Emerging Markets (EEM) continue to be volatile, but India (PIN) stands out with a solid move to the upside.
Germany (EWG) was leading among the European countries, but stalled this week. Watch for some opportunities there. Taiwan (EWT) is attempting to break higher from some consolidation and Mexico (EWW) is making a move higher as well.

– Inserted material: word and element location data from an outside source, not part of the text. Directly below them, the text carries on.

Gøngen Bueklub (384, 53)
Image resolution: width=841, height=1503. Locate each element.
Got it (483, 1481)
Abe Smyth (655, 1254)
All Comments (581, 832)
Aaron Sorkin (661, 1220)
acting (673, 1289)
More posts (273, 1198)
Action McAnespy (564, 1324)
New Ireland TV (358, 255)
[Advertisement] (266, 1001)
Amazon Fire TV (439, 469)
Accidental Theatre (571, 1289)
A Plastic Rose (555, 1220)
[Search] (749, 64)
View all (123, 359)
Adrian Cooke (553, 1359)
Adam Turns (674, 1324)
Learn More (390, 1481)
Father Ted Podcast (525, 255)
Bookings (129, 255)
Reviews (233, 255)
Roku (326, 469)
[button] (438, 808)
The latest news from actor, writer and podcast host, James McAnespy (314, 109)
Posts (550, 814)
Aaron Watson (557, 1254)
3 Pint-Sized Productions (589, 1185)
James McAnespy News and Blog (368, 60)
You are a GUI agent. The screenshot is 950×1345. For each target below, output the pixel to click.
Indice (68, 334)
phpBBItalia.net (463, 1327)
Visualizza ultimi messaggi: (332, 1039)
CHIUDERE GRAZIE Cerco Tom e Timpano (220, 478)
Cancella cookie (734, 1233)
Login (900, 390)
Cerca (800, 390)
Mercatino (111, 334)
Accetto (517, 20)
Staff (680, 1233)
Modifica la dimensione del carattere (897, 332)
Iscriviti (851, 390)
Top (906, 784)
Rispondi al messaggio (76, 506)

EFA – iShares EAFE Index ETF (click to view) 10 Developed Countries making up Europe (66.6%), Australia (8.9%) and Far East (24.5%). (Weighting of fund) Not most balanced, but give indication of global markets.
6) Real Estate (REITS):
Real Estate Index (REITS) – The sector has become erratic and volatile relative to tracking every rumor on interest rates and the Fed. The break of support at $63 is in play currently, but we did manage to close back above the $63 line on Friday . As seen on the chart below EQR jumped into the lead after reversing course, HST and SPG both remain leaders as well. the Bottom Reversal is setting up for a trade, but I would like the see the longer term outlook improve as well going forward. The set ups are trades, but this is a dividend driven sector. Balance the risk accordingly.
7) Global Fixed Income:
Sector Summary: Bounced off the lows and trending sideways. No interest currently.
- PAFCX – 1% dividend. Trending lower again, but ready to bounce. Money market alternative with volatility.
- PICB – 3.1% dividend. 27.80 support and bounced. $28.70 entry. Hit entry and adjusted stop to the entry. zero risk trade on dividend. This a dividend play, hold the stop at break-even and see how it plays out from here.
- EMB – 4.5% dividend yield. Looking for bottom reversal?
- PCY – current dividend yield is 4.8%. Trading lower. Looking for bottom reversal.
Watch and play according to your risk tolerance on any position taken. Everyone has different trading styles and you have to find what works for you and your personality. Don’t put yourself in positions you don’t understand or take risk you can’t tolerate. Not every trade results in a profit, but controlling your risk will limit the downside losses.